Third-largest impact crater on Tethys

Penelope is the third-largest impact crater on Saturn's moon Tethys. An unusually elliptical crater, it measures roughly 180 by 220 kilometers and is located near the equator near the center of Tethys's trailing hemisphere at 10.8°S, 249.2°W. It is approximately opposite to the largest crater on Tethys—Odysseus. Penelope is named after Queen Penelope of Greek mythology, wife of the legendary King Odysseus from Homer's Odyssey. The name was officially approved by the International Astronomical Union (IAU) in 1983.

== Geology and structure ==
Penelope is a highly elliptical crater, with its shortest axis being roughly 180 kilometers and its major (longest) axis being roughly 220 kilometers. Its longest axis is aligned almost exactly north–south, deviating by only 1°. With an average diameter of roughly 207.5 kilometers, it is the fourth-largest known impact structure on Tethys. Its western crater wall is bright, with fresh ice from Tethys's crust exposed; the eastern crater wall is comparatively much more degraded. Within Penelope's basin floor is a heavily degraded central peak ring approximately 50 kilometers in diameter. The central peak ring's northern and southeastern arcs are the best-preserved sections of this feature. Several faults cross Penelope, including a tectonic feature that crosses the basin floor yet does not continue beyond the crater rim. It is rather deep and unrelaxed, having not been flattened out as with some of Tethys's other major impact craters. It and another nearby unrelaxed impact basin, Antinous, may represent a province of unrelaxed craters between ~120° E and ~30° E.

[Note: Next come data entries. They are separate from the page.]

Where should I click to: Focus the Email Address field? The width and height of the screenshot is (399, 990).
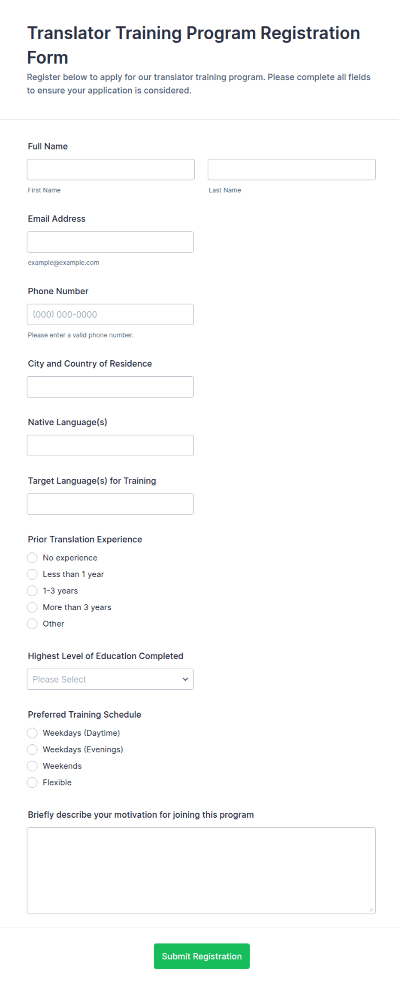pos(110,242)
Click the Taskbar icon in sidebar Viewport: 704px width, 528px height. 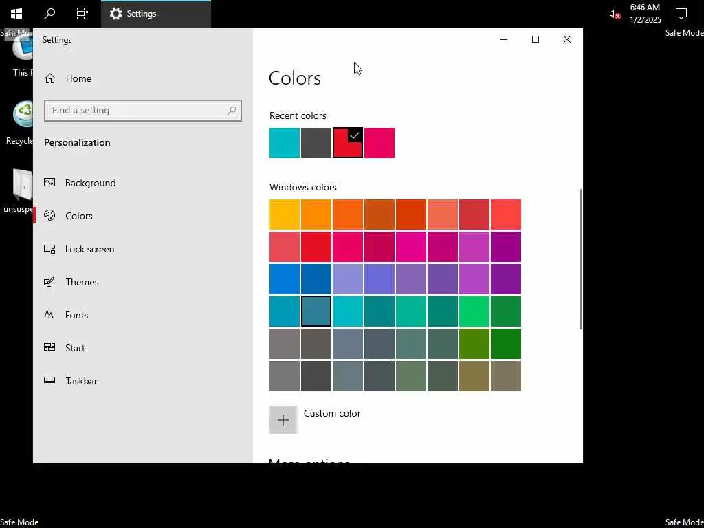[x=50, y=381]

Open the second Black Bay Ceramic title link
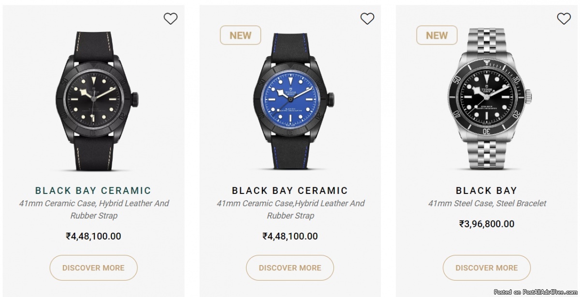click(x=290, y=191)
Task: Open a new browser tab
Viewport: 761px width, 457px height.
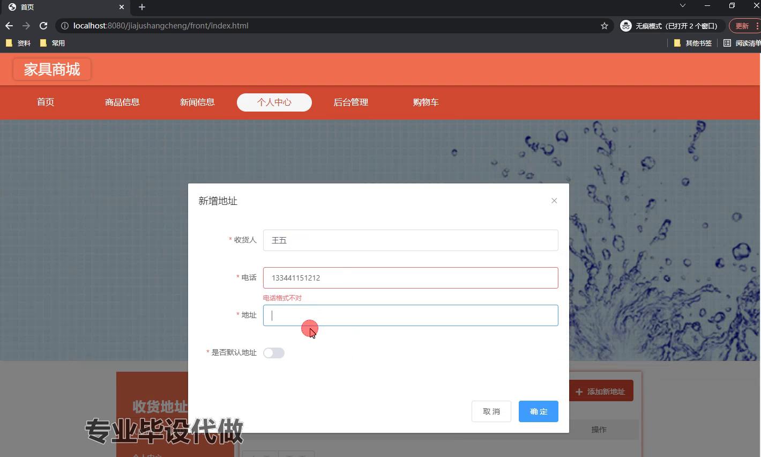Action: [x=142, y=7]
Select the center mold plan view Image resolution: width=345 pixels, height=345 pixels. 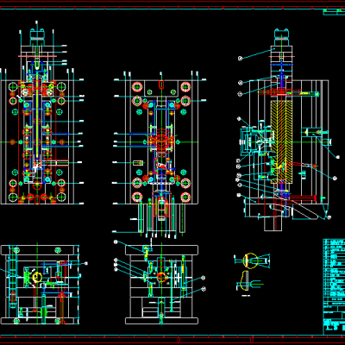click(x=161, y=153)
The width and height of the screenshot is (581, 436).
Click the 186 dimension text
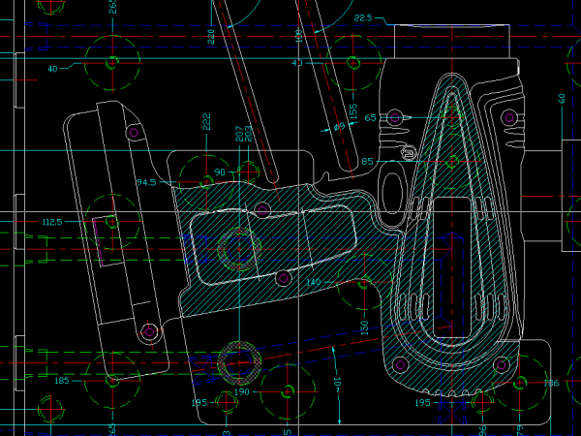(x=551, y=384)
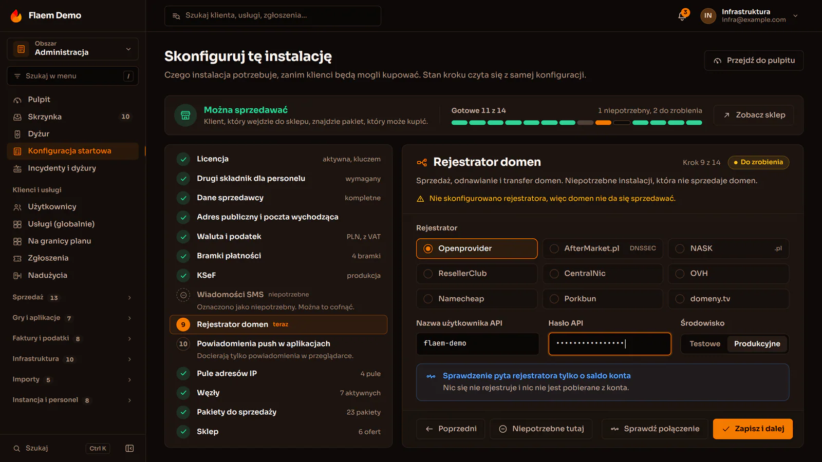822x462 pixels.
Task: Select Porkbun as registrar
Action: click(603, 299)
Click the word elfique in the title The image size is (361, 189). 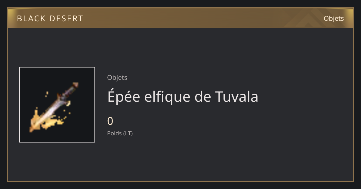click(x=167, y=97)
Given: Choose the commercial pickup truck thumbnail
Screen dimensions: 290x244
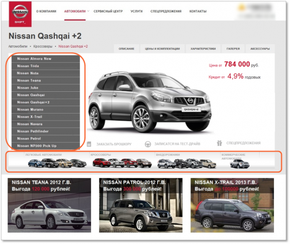Looking at the screenshot, I should click(240, 164).
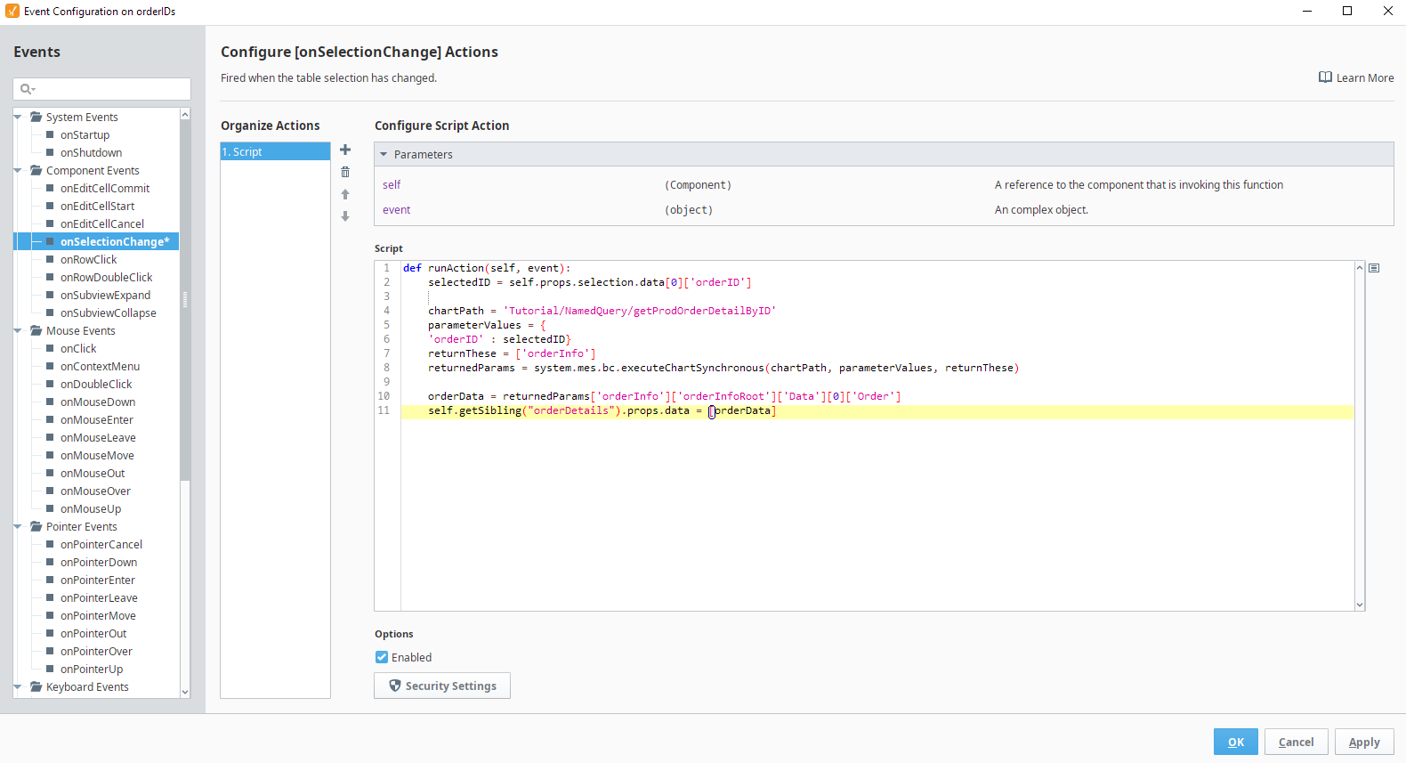1406x763 pixels.
Task: Click the move action up arrow
Action: (x=345, y=194)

The region Penelope is located in is dominated by heavily cratered terrain. To the east of Penelope is a network of roughly parallel narrow troughs that cut across a system of older, more degraded troughs. Regions to the east are especially densely cratered and rugged. Unusually, Penelope, alongside most of Tethys's other large impact craters, are all concentrated on Tethys's trailing hemisphere to the south of the equator.